I sondaggi dicono che François Hollande sarà il nuovo presidente di Francia all’inizio dell’estate (è dato al primo turno al 30 per cento contro il 23 di Sarkozy e al 58 per cento contro 42 al secondo turno, ammesso che non ci sia un outsider al secondo turno). Il margine di errore è alto – manca ancora tanto tempo, il presidente Nicolas Sarkozy è nella fase meno popolare della sua presidenza ma è un mastino elettorale.

 

Ancora non abbiamo visto niente – ma qualcuno inizia a fare i suoi calcoli. A Berlino ci si preoccupa, tanto che la cancelliera tedesca, Angela Merkel, ha deciso di aiutare Sarkozy durante la campagna, mossa quanto mai inconsueta, soprattutto dopo tutto quel che s’è detto sulle divergenze franco-tedesche. A Parigi si fanno i calcoli: come sarà, economicamente parlando (che è poi l’unica preoccupazione vera degli elettori europei), una presidenza Hollande?

 

Il suo programma di 60 punti non ha un’idea portante (pure il riferimento al cambiamento è ormai roba vecchia, l’unica cosa divertente dell’hollandismo è il “gesto elettorale”, quel movimento che fanno i fan ripetendo lo slogan e disegnando con le mani una specie di H).

 

Politicamente, è stato letto come un affondo mitterrandiano: uniamo tutta la sinistra, dai moderati ai più estremi, e si può dire che di fatto sia un classico programma di sinistra. Vuole tassare i ricchi, creare 150 mila posti di lavoro nel settore pubblico (60 mila nell’istruzione), rivedere la riforma del lavoro sarkozista che ha portato l’età pensionabile a 60 anni alzando le spese di 20 miliardi di euro nei prossimi cinque anni. E’ il classico programma “tassa e spendi”, con un problema: il debito francese è al 90 per cento del prodotto interno lordo, ed è vero che l’austerità è passata di moda, ma il collasso europeo è ancora possibile.

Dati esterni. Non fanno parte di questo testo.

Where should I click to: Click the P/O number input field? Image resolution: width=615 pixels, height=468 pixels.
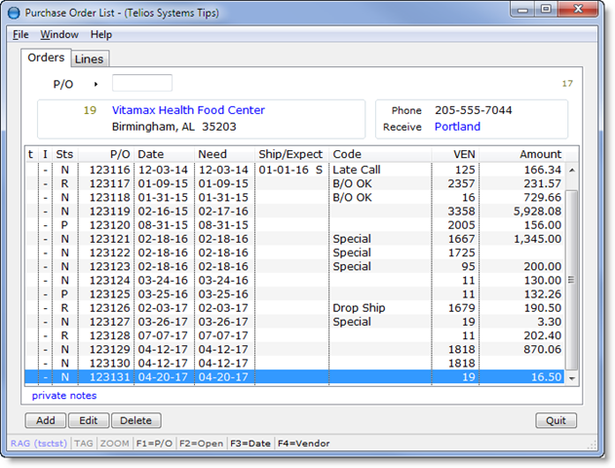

Sarkozy, che ha contribuito ad aumentare questo debito con l’aggravante di una disoccupazione pericolosamente vicina alle due cifre (è al 9,9 per cento), si è invece ispirato ai tedeschi, alla competitività tedesca, alla riforma del lavoro dell’ex cancelliere socialdemocratico Schröder (che detesta Hollande, soliti capricci da sinistra europea), con un aumento dell’iva dal 19,6 al 21,2 per cento. Il suo programma è più realistico rispetto a quello di Hollande, ma naturalmente pure Sarkozy ha un problema, ben più visibile dei conti: parla come se non fosse stato lui il presidente, in questi ultimi 5 anni.